I did look at the HtmlDialog Inputbox but what I really wanted was a multi-select dropdown and chose the one by David Stutz. My interface as a result looked like this (I never got round to prettying the layout).

43

I exaggerated the pain somewhat in my post as I like learning new stuff. HTML and Bootstrap is really one topic and Javascript isn’t that far removed from C#. What troubled me most was when I hit an install problem with plugin code and the answer was nearly always ‘open a terminal window and type sudo followed by an alphabet soup of unix commands’.

The good thing about following this path was it forced me in the end to choose a much simpler solution.

0 Likes

#4

This is a really cool extension! The principle is simple, but the best realization is the challenge!

I know a lot of users (@g.h.hubers ) who wanted to have something where they switch visibility of objects like the Google Earth terrain/snapshot layer button:
Instead of needing two or more clicks to hide a layer and show another layer, the user could do both simultanously in one step. This is very useful for presentations (toggle between alternative states of a house).
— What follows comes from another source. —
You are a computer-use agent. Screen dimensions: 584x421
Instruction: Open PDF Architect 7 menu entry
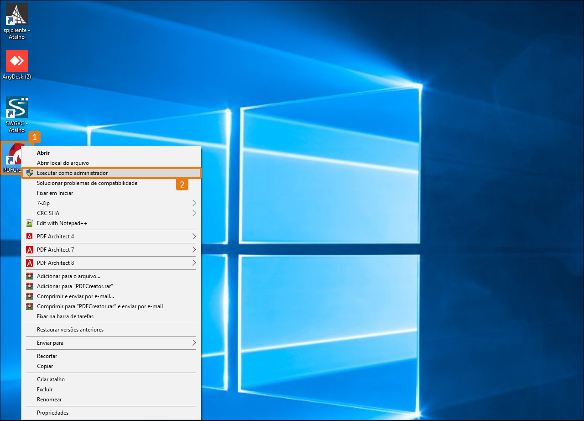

I was struggling with putting this into a minimal UI, because (unlike the Google Earth terrain/snapshot) a user could want an arbitrary number of separate configurations (e.g. roofs, garages) with an arbitrary number of states (roof 1, roof 2, roof 3). This is not easy to realize with SketchUp’s toolbar buttons which have at most two states (enabled/disabled without changeable icons) and one cann not efficiently add/remove buttons (for separate configurations).

I like how your approach solves this with forward/backward navigation through the list of states.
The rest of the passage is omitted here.